• **Written tasks**:
A – According to the article on AI input data, where do most AI tools run?
B – In the article on AI input data, swap "confidentiality" for "privacy" and write out the passage starting at "This creates risks" and ending at "and responsible technology choices.".

• **Page**:
● ● ● ● ● ● ●

6 min read

What happens to your AI input data? 

Every day, you enter sensitive data into AI tools – from pricing strategies and operational processes to customer and transaction data. This includes data such as charging sessions, tariffs, and billing information. 

In many cases, it is not fully clear what happens to that data after you submit it. Depending on the provider, your data may be stored, processed, and sometimes used to improve the AI. 

This creates risks around confidentiality, intellectual property, and competitive advantage- especially when sensitive business data such as pricing models, charging behaviour, or customer data is involved. 

As AI adoption accelerates, one question is often overlooked: what happens to your data? For many organisations, the answer is not fully transparent – and that creates risk.  

At Last Mile Solutions, we work daily with data that sits at the heart of our Partners’ commercial operations; charging sessions, tariffs, billing. That is why questions about how AI tools handle input data are not abstract for us, but part of how we think about trust, security, and responsible technology choices. 

Where your data goes 

Most AI tools run in cloud-based environments. This means your data is processed outside your organisation’s direct control. Depending on the provider, this may include: 

  • Storage on provider servers (temporary or longer-term)

● ● ● ● ● ● ●

• **Provided data**:
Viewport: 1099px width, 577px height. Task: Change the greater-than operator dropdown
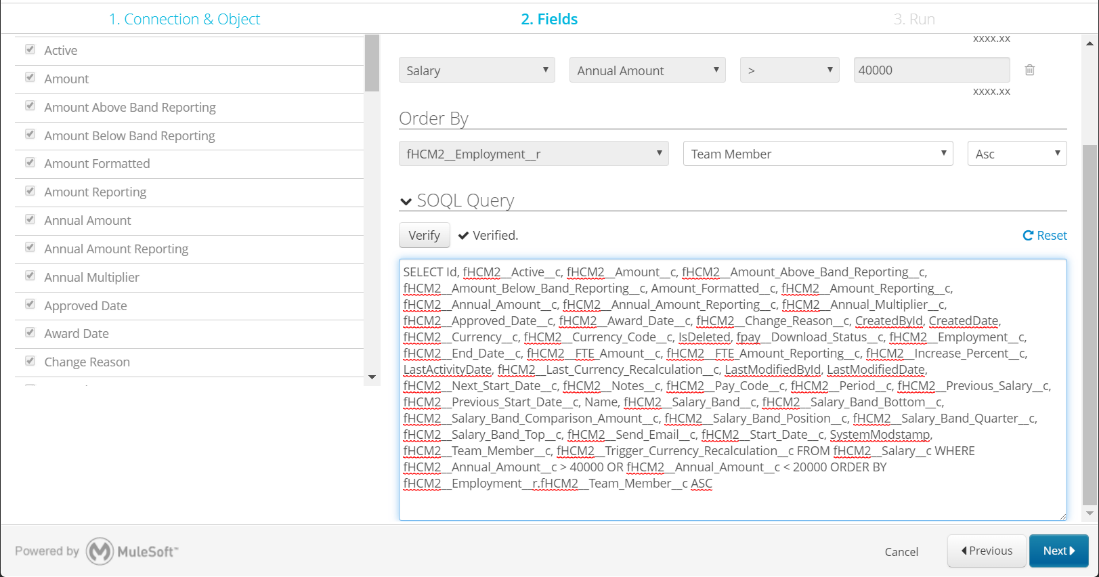coord(789,71)
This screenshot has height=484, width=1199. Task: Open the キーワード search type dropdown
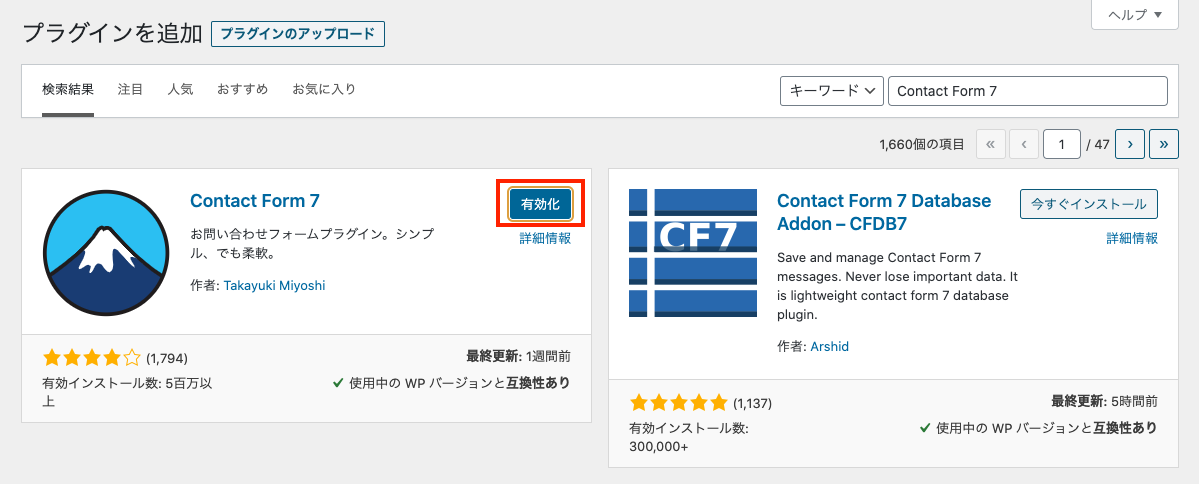tap(832, 91)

● ● ● ● ● ● ●

• **Solutions below**:
A – In cloud-based environments.

B –
This creates risks around privacy, intellectual property, and competitive advantage- especially when sensitive business data such as pricing models, charging behaviour, or customer data is involved. 

As AI adoption accelerates, one question is often overlooked: what happens to your data? For many organisations, the answer is not fully transparent – and that creates risk.  

At Last Mile Solutions, we work daily with data that sits at the heart of our Partners’ commercial operations; charging sessions, tariffs, billing. That is why questions about how AI tools handle input data are not abstract for us, but part of how we think about trust, security, and responsible technology choices.